Your goal: Could you reproduce word for word the entries below, starting with the line that contains "This screenshot has width=1512, height=805. What" and going on through the end of the entries?

Data for this exercise:
━━━

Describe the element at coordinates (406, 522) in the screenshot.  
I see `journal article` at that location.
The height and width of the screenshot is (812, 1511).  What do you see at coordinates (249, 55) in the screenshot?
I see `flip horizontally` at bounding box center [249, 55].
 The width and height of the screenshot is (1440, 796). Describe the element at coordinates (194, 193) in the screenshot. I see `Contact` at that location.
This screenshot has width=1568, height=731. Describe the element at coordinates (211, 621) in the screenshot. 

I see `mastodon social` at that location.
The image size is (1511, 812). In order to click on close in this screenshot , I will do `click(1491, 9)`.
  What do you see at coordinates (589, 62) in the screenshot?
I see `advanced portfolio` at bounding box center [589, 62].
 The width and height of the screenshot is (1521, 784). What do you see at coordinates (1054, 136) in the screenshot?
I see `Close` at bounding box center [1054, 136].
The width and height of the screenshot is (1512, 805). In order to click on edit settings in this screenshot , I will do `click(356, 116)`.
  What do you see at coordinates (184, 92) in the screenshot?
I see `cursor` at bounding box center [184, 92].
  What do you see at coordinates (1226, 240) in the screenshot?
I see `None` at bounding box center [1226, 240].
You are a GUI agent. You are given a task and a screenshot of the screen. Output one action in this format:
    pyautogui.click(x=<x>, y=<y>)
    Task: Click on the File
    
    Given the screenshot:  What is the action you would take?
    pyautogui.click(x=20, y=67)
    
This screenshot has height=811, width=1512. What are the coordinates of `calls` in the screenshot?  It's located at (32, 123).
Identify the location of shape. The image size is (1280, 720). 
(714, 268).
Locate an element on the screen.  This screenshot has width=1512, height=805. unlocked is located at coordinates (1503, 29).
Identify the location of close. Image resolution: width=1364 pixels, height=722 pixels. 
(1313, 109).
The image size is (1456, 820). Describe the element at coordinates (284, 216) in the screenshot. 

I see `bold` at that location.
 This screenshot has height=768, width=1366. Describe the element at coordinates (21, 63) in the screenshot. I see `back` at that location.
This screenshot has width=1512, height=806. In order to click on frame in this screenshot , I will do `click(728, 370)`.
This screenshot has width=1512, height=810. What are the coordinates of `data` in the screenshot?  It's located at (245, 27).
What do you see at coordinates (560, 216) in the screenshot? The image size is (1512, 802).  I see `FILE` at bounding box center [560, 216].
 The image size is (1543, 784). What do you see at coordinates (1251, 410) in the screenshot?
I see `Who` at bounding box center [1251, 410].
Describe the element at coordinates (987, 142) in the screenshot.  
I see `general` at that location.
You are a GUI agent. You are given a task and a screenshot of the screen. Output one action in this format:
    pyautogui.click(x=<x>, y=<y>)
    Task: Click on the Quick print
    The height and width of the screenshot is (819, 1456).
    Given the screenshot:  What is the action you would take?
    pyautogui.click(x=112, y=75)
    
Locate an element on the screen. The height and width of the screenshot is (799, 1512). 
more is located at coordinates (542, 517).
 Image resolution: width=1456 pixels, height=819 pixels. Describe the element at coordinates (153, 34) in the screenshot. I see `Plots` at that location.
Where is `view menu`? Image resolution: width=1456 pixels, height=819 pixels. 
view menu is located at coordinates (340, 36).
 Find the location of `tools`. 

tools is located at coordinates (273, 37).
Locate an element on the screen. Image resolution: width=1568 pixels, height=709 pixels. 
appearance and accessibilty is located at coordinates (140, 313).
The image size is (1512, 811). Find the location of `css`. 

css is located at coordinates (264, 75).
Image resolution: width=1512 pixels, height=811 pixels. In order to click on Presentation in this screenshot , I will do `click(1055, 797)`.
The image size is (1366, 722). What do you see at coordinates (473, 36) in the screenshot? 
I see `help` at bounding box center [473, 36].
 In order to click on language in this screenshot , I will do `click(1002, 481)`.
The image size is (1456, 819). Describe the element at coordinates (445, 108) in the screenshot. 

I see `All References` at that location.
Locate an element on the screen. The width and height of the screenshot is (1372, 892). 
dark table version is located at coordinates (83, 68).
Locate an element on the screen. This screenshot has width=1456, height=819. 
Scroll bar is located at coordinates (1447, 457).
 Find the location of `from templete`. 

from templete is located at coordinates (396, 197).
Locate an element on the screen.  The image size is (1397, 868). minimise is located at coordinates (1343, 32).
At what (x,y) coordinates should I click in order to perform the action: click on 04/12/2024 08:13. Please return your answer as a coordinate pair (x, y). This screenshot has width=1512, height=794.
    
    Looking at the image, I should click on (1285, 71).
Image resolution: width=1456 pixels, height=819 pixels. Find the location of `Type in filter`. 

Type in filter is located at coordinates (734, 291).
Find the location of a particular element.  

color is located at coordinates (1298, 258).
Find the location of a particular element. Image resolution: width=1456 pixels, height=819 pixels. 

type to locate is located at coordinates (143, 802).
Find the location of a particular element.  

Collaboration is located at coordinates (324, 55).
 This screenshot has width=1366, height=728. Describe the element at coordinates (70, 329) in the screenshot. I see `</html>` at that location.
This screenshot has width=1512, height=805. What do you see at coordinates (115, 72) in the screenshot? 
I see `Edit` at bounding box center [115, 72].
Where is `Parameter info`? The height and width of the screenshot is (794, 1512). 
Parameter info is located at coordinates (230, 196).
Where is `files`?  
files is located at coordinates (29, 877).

━━━

Result for this exercise:
This screenshot has width=1512, height=805. What do you see at coordinates (115, 72) in the screenshot? 
I see `Edit` at bounding box center [115, 72].
Where is `Parameter info`? The height and width of the screenshot is (794, 1512). 
Parameter info is located at coordinates (230, 196).
Where is `files`?  
files is located at coordinates (29, 877).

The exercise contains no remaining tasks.